### PASSAGE SHOWN:
- - - - - - -

Frequently asked questions#

How to specify the partition number?#

partition_num will determine how many queries we are going to split from the original one and issue to the database. Underlying, we use rayon as our parallel executor, which adopts a pool of threads to handle each partitioned query. The number of threads in the pool equals to the number of logical cores on the machine. It is recommended to set the partition_num to the number of available logical cores.

How to choose the partition column?#

partition_on specifies on which column we will partition the query. In order to achieve the best performance, it is ideal that each partitioned query will return the same number of rows. And since we partition the column evenly, it is recommended that the numerical partition_on column is evenly distributed. Whether a column has index or not might also affect the performance depends on the source database. You can give it a try if you have multiple candidates. Also, you can manually partition the query if our partition method cannot match your need. ConnectorX will still return a whole dataframe with all the results of the list of queries you input.

How to print log in Python?#

Set the environment variable RUST_LOG to have a detailed look at Rust log.

import os
os.environ["RUST_LOG"]="connectorx=debug,connectorx_python=debug"
import connectorx as cx

df = cx.read_sql(conn, query) // It will be more clear to test when no partitioning first

Why is my query slow on ConnectorX?#

ConnectorX is mainly targeting on the large query result fetching scenario. It speeds up the process by optimizing the client-side execution and saturating both network and machine resource through parallelism. When query execution on the database server is the bottleneck (for example when the result size is small, and/or the query is very complex), there will be overhead coming from metadata fetching. In ConnectorX, there are up to three info that will be fetched before issue the query to database:

  • MIN, MAX query for partition range (if partition is enabled and partition_range is not given)

  • COUNT query (if return_type="pandas")

  • schema fetching query, which gets type and name for each column in the result

For users who want to have pandas.DataFrame as final result. In order to avoid the costly COUNT query, one workaround is to use Arrow as an intermediate destination from ConnectorX and convert it into Pandas using Arrow’s to_pandas API. For example:

import connectorx as cx

table = cx.read_sql(db_uri, query, return_type="arrow") # or arrow2 https://github.com/jorgecarleitao/arrow2
df = table.to_pandas(split_blocks=False, date_as_object=False)

- - - - - - -

### Word and item position data:
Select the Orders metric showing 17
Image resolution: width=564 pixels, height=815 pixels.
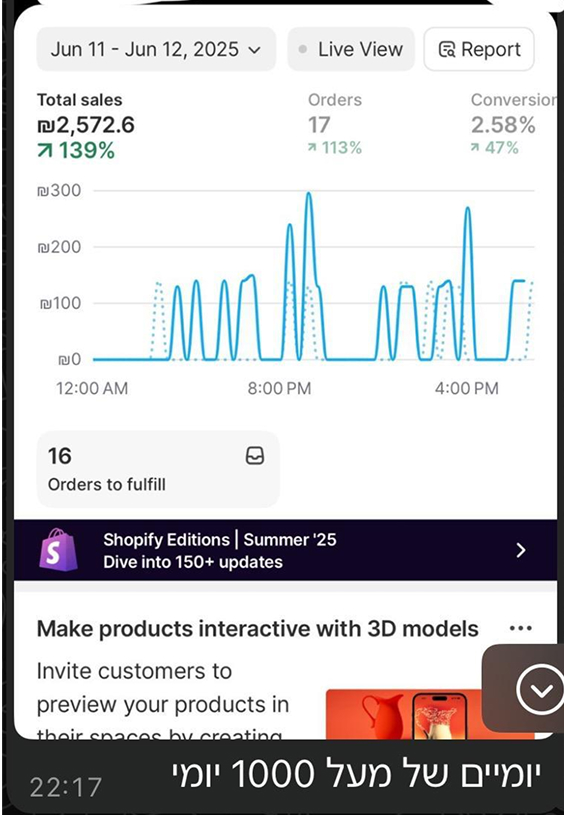click(335, 124)
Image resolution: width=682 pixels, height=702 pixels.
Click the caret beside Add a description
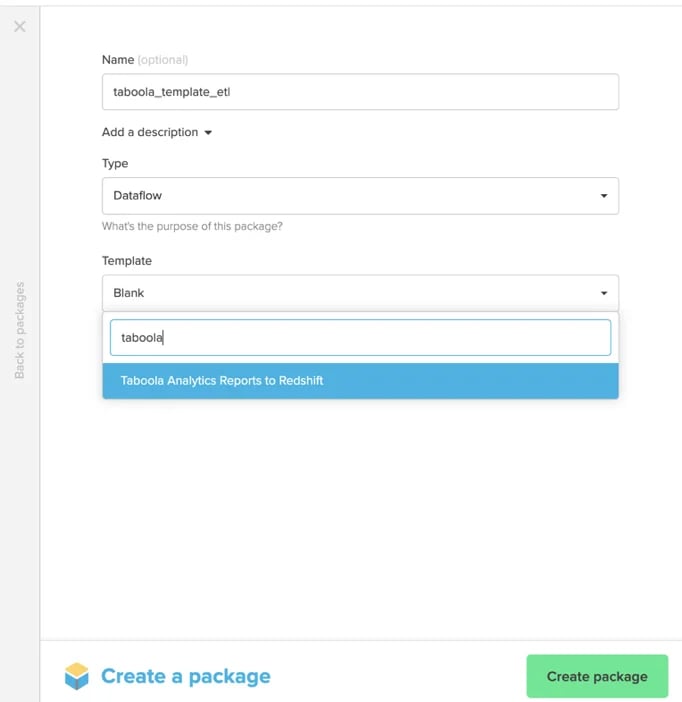coord(208,133)
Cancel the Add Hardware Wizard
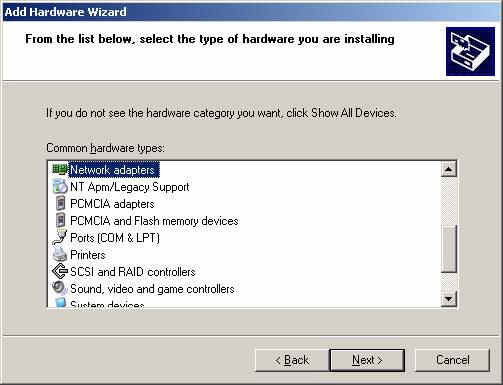The height and width of the screenshot is (385, 503). (452, 360)
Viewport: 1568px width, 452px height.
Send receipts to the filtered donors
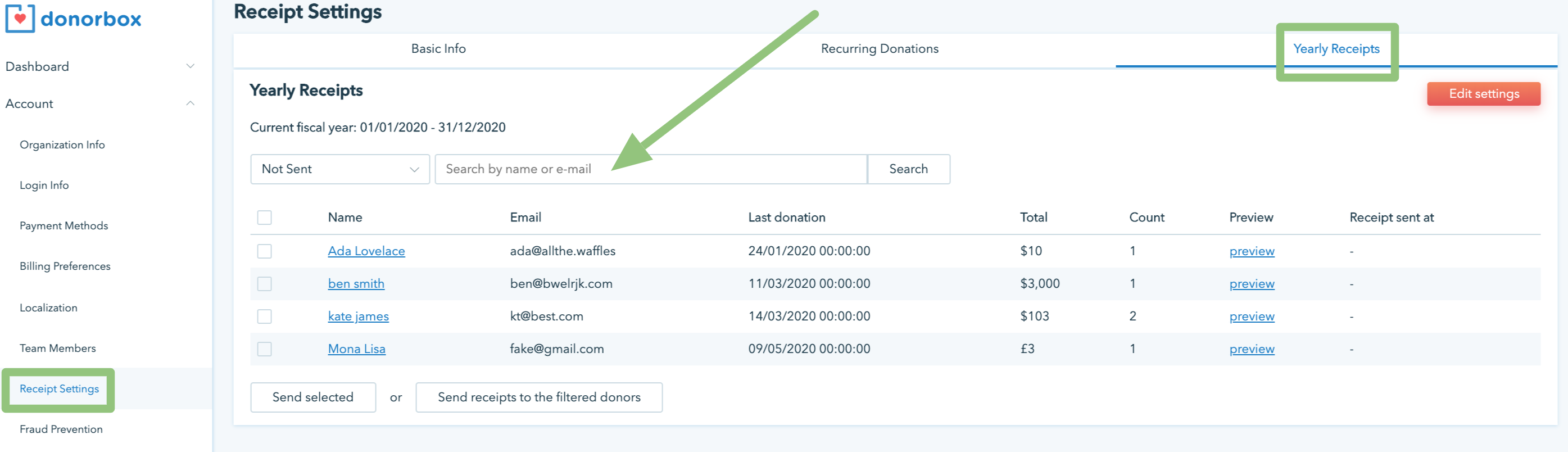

- - - - - - -

### WHAT YOU WILL DO:
A: In the ConnectorX FAQ, retype the passage starting at "df = cx.read_sql(conn, query)" and ending at "is not given)", keeping every word and mark the same.
B: Lay out as a JSON list of strings the lines of the records starting at the line containing "Cancel the Add Hardware Wizard" and ending at the last line of the records, one string per line, with blank lines skipped and the pictures left out.
The records are unrelated to the ConnectorX FAQ above them.

### RESPONSES IN ORDER:
A:
df = cx.read_sql(conn, query) // It will be more clear to test when no partitioning first

Why is my query slow on ConnectorX?#

ConnectorX is mainly targeting on the large query result fetching scenario. It speeds up the process by optimizing the client-side execution and saturating both network and machine resource through parallelism. When query execution on the database server is the bottleneck (for example when the result size is small, and/or the query is very complex), there will be overhead coming from metadata fetching. In ConnectorX, there are up to three info that will be fetched before issue the query to database:

  • MIN, MAX query for partition range (if partition is enabled and partition_range is not given)

B:
[
  "Cancel the Add Hardware Wizard",
  "The height and width of the screenshot is (385, 503). (452, 360)",
  "Viewport: 1568px width, 452px height.",
  "Send receipts to the filtered donors"
]